Diese Songs funktionieren allerdings deshalb, weil die Effekte um sie herum gelegt wurden und nicht einfach nur drauf gepackt sind. Alles andere kommt eher experimentell, aber auch konfus daher, denn die stark bearbeiteten Songs spielen der Band nicht gerade in die Hände. Die Gitarren werden von den unendlich störenden Effekten absolut zerstört und Matt Pryors Stimme ertrinkt fast im Hall oder anderen Filtern und verschwindet im Mix fast vollkommen. Mit dem ganzen Produktionstheater bekommt das Album ein raues, industrielles Feeling.

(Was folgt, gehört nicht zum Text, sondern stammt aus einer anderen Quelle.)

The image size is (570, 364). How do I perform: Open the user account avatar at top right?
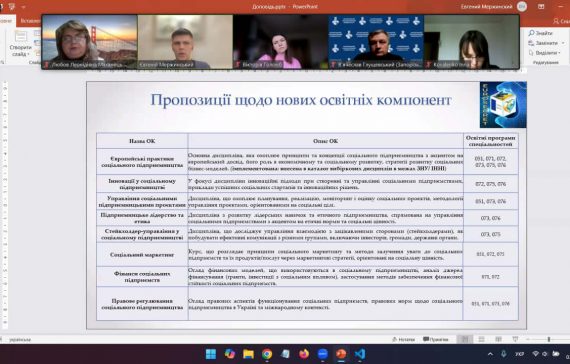(x=522, y=7)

„Turn away, turn away, from everything we once were“, ruft Pryor während „Keith Case“. Dieser Ausruf könnte ein perfekter Albumtitel sein, wenn er nicht so ironisch wäre. Gerade dieser Song ist klarer als alles andere auf der Scheibe, ein richtiger Rocker und ein sehr willkommener Break vom Rest des von Effekten überfüllten Albums. Die Neigung der Band, etwas zu probieren, das sich neu anfühlt, ist bewundernswert und gut und The Get Up Kids können damit punkten, uns nicht mit langweiligem Abklatsch ihrer alten Alben zu nerven. Aber obwohl man sagen kann, dass sie diesen Absturz vermieden haben, kommt das Beharren darauf, sich überhaupt nicht an der Vergangenheit zu orientieren, doch nicht auf seine Kosten. Schlussendlich klingt „There Are Rules“ wie das Produkt einer Band, die zwar weiß, was sie einmal war, sich jedoch noch nicht darüber einig ist, wo sie hin will.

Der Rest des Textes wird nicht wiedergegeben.